*** Opening of The records ***

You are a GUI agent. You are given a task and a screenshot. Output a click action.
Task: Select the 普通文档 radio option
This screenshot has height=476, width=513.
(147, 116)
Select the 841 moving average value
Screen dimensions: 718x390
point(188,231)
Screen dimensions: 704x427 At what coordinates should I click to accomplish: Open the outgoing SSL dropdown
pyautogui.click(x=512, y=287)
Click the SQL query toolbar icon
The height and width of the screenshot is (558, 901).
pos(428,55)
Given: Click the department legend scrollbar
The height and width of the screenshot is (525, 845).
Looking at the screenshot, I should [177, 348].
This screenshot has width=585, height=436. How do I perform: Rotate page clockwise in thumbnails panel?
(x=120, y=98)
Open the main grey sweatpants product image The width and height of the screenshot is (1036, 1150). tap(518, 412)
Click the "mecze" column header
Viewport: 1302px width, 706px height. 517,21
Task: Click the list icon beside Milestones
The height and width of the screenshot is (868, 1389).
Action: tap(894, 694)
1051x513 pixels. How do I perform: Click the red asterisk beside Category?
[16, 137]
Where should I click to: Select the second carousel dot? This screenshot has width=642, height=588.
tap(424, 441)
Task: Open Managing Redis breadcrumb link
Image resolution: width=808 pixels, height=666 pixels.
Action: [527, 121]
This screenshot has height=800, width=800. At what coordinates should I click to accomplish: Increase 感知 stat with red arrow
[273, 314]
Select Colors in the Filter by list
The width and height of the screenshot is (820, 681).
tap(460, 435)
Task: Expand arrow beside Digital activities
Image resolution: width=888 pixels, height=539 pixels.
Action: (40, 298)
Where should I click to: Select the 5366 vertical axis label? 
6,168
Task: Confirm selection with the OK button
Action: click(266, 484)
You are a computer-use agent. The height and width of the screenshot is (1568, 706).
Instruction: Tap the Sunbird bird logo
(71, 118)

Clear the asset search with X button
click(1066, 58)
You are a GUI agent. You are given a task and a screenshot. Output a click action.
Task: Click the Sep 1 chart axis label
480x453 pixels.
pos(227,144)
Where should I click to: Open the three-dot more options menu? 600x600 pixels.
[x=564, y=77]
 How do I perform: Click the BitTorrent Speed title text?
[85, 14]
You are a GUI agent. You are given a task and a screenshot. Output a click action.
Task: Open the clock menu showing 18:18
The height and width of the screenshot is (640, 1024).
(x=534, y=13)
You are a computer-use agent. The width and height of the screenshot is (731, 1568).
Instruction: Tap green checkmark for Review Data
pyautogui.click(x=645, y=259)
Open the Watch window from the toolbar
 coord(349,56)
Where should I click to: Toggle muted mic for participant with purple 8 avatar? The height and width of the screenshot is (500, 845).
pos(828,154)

*** Close of The records ***

Exercise goal => In the records above, find each line that holds the word "icon"; copy all such lines.

Result of this exercise =>
Click the SQL query toolbar icon
Task: Click the list icon beside Milestones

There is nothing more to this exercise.